Records from a collection:
--

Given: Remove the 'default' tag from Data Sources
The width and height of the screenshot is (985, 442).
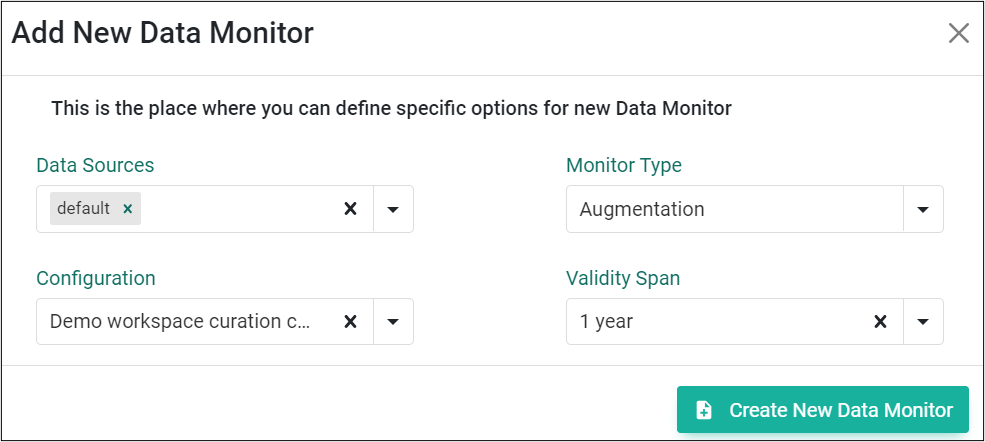Looking at the screenshot, I should point(128,208).
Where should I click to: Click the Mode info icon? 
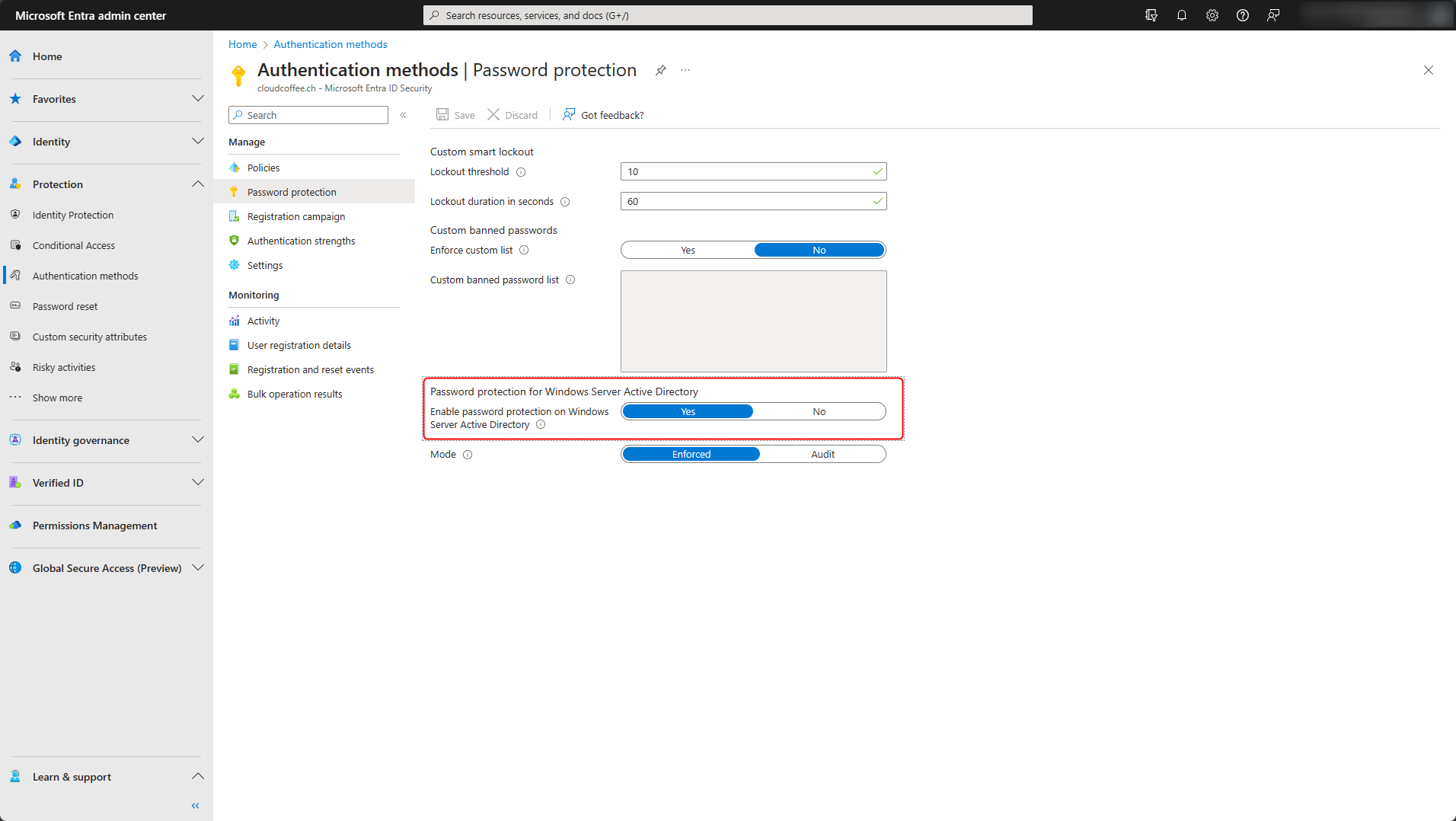pyautogui.click(x=468, y=455)
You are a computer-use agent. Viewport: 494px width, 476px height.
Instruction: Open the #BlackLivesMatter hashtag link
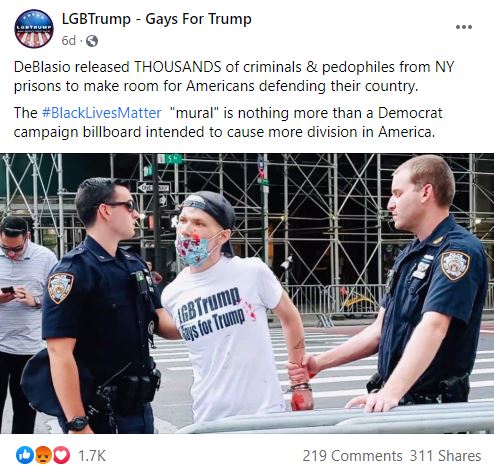pos(102,113)
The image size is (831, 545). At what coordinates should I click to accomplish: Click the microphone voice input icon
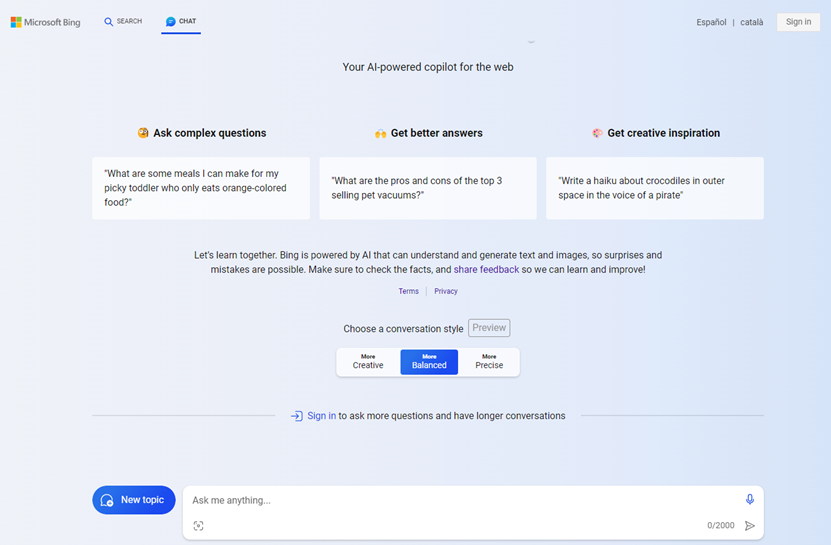pos(750,499)
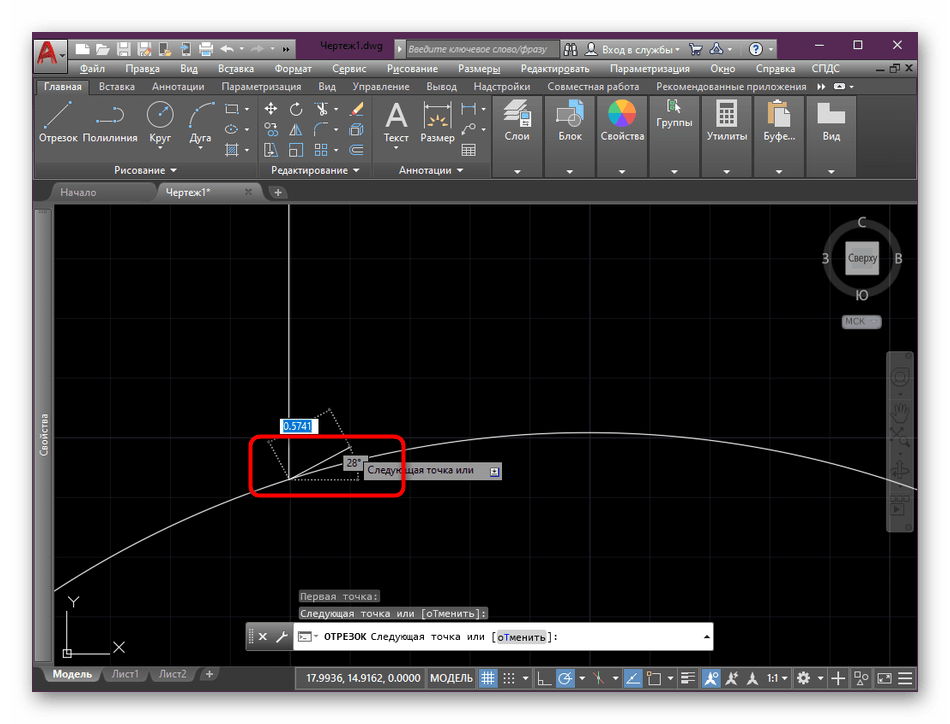The image size is (950, 724).
Task: Open the Формат menu
Action: [x=292, y=69]
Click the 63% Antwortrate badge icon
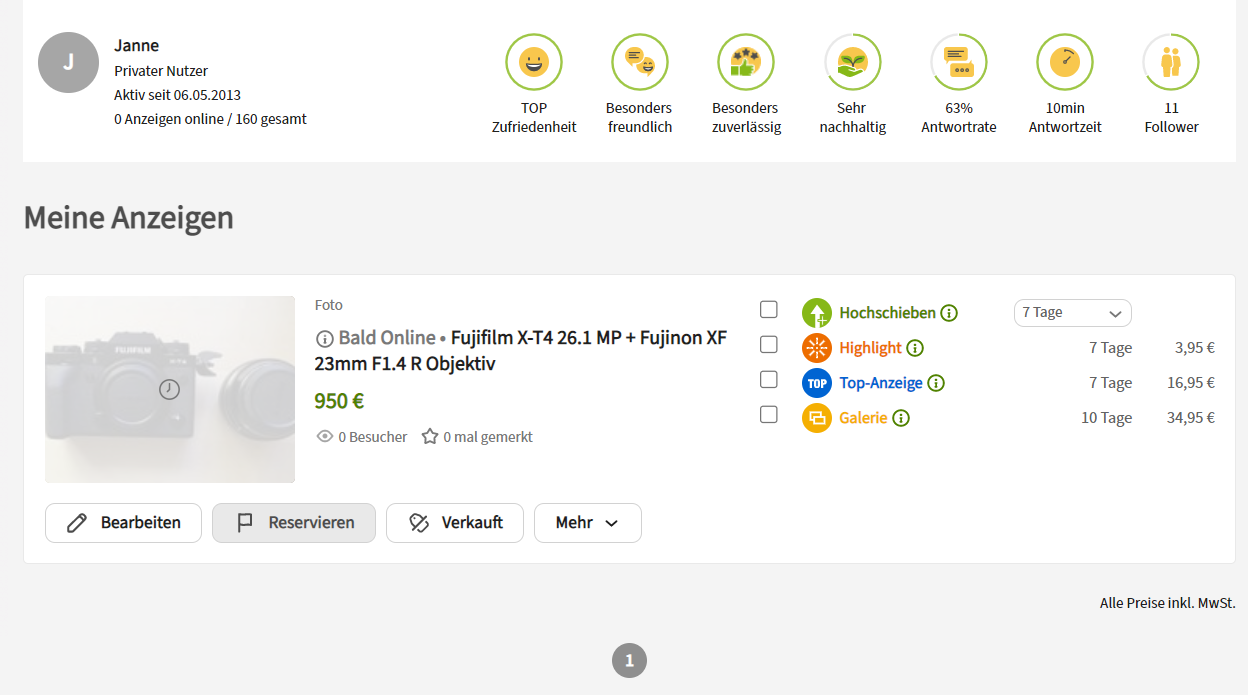This screenshot has width=1248, height=695. 959,62
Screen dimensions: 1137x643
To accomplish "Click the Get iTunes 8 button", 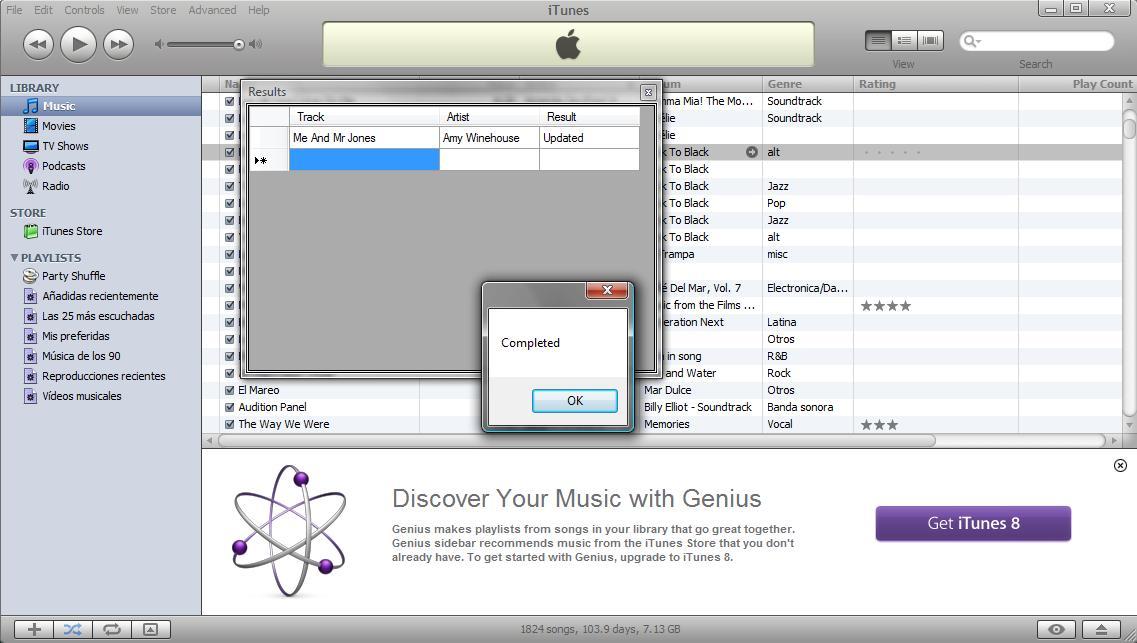I will [x=971, y=523].
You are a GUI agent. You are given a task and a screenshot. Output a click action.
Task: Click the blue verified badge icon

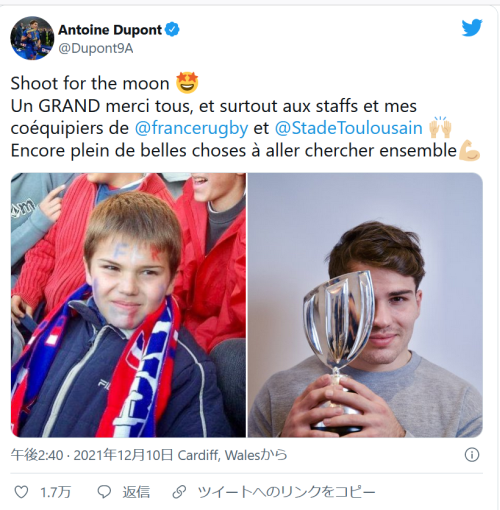pos(172,30)
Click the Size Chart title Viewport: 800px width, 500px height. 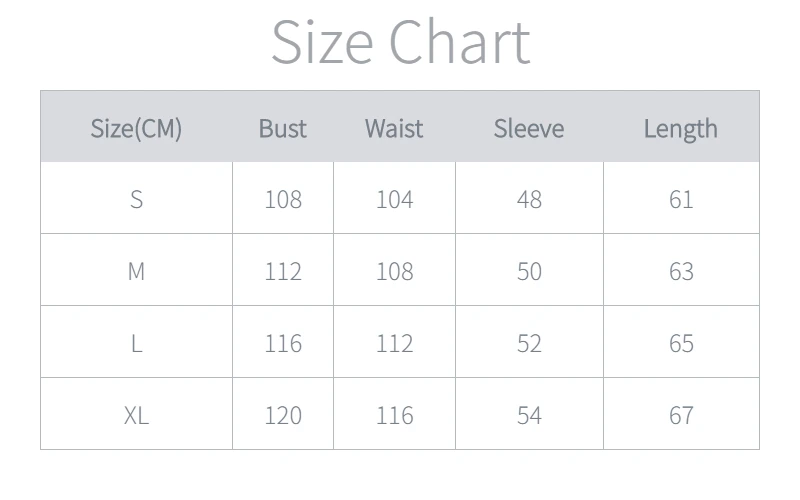(400, 43)
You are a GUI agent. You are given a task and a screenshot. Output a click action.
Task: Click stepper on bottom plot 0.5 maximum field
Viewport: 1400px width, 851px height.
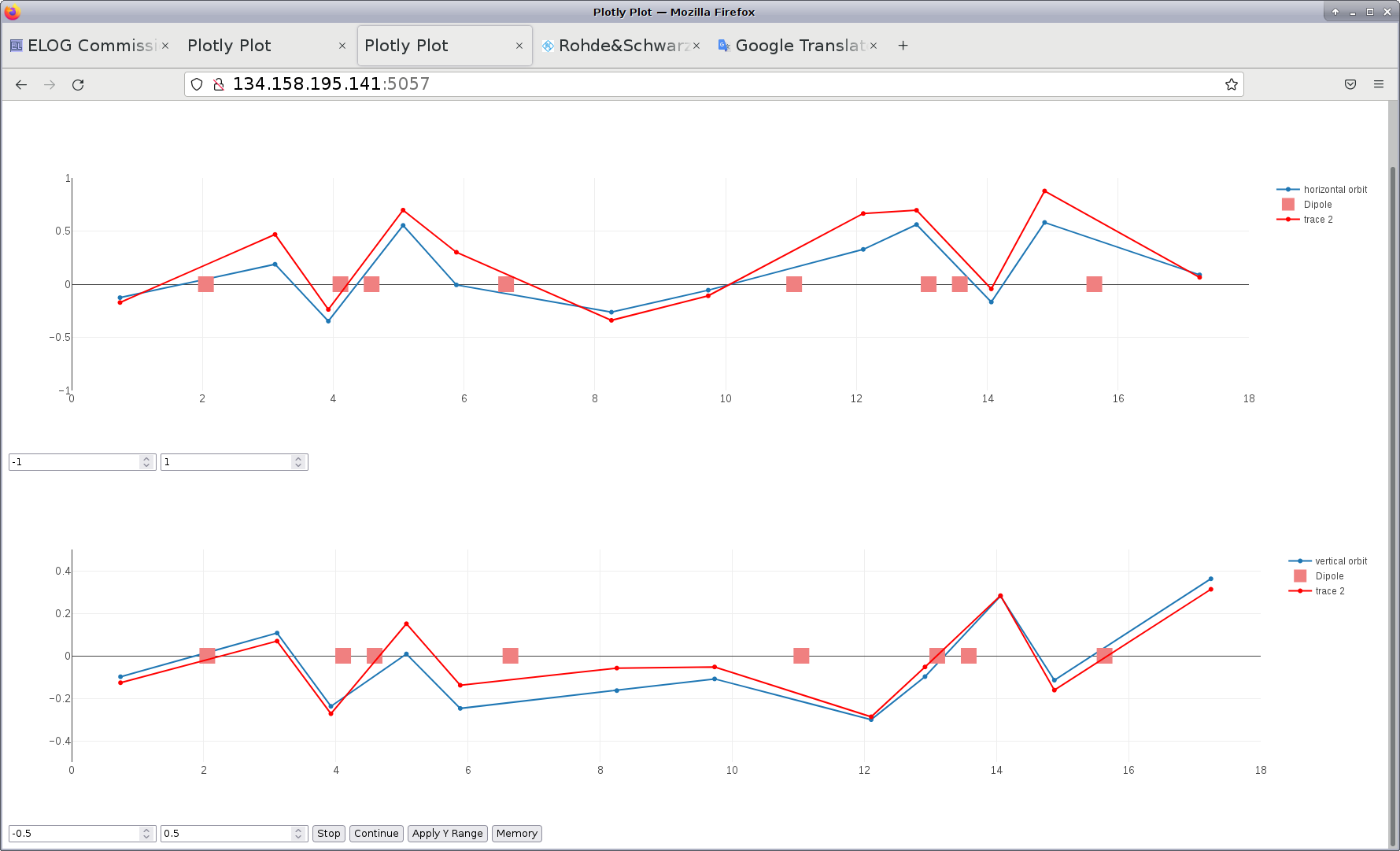point(298,834)
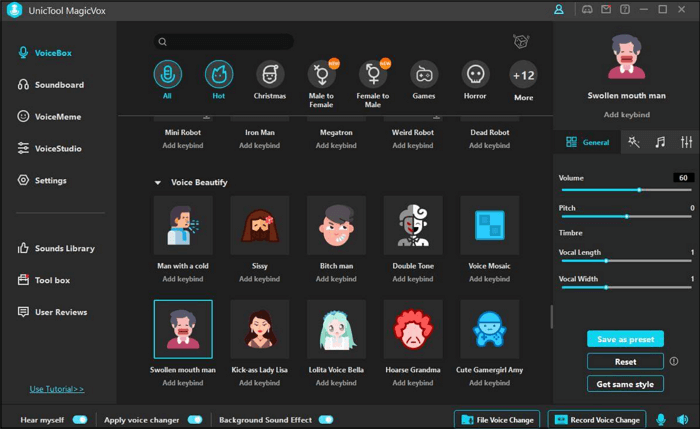
Task: Open the Use Tutorial link
Action: point(56,389)
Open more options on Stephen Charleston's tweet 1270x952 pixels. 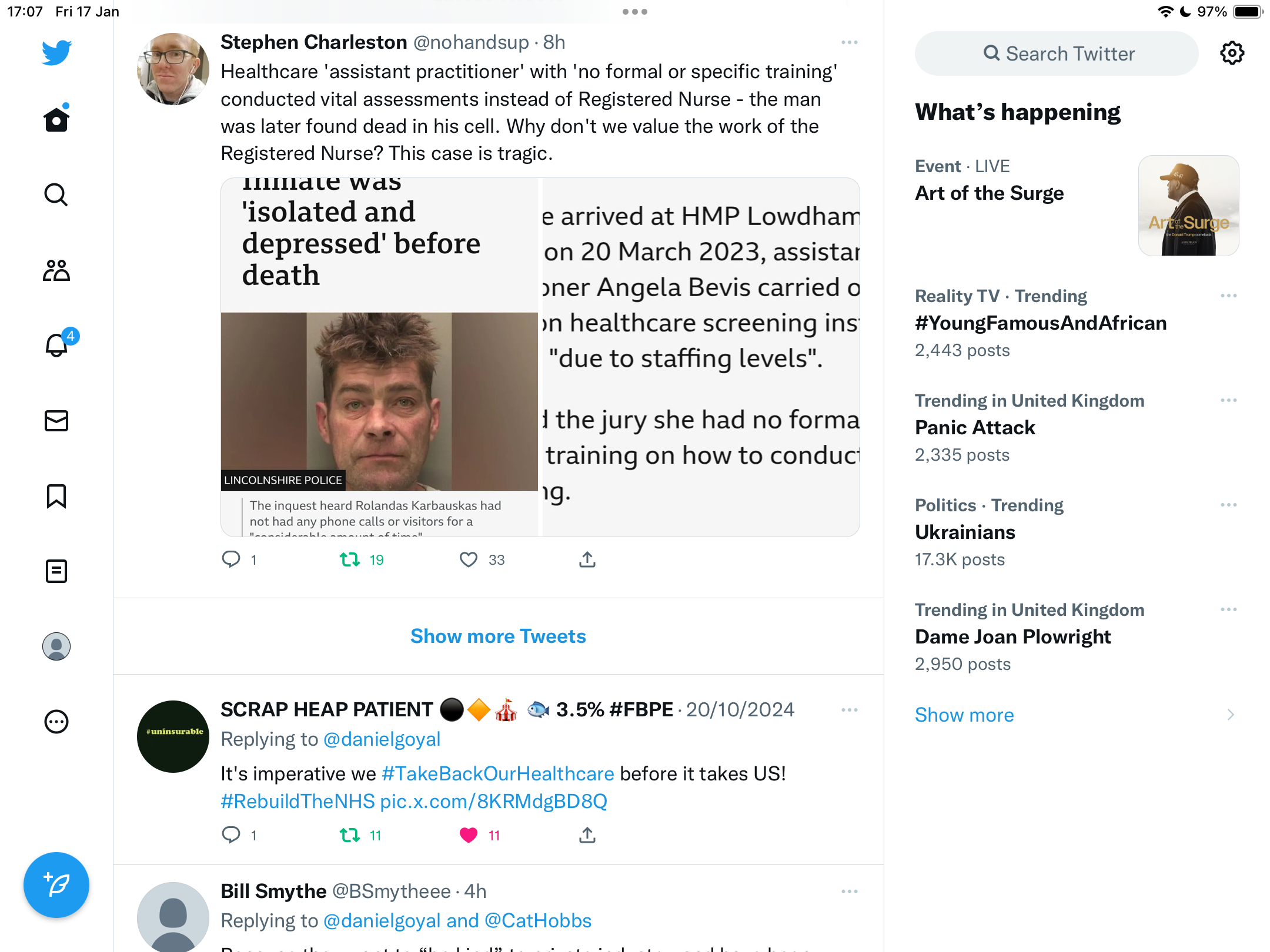coord(850,42)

--

TASK DIRECTIONS: Each line from the start of the entries through the line with "You are a computer-use" is to be restated exactly, and the pictures are to be skipped.

ANSWER SPACE:
Given: Remove the 'default' tag from Data Sources
The width and height of the screenshot is (985, 442).
Looking at the screenshot, I should point(128,208).
Where should I click to: Click the Mode info icon? 
pyautogui.click(x=468, y=455)
You are a computer-use agent. Viewport: 494px width, 476px height.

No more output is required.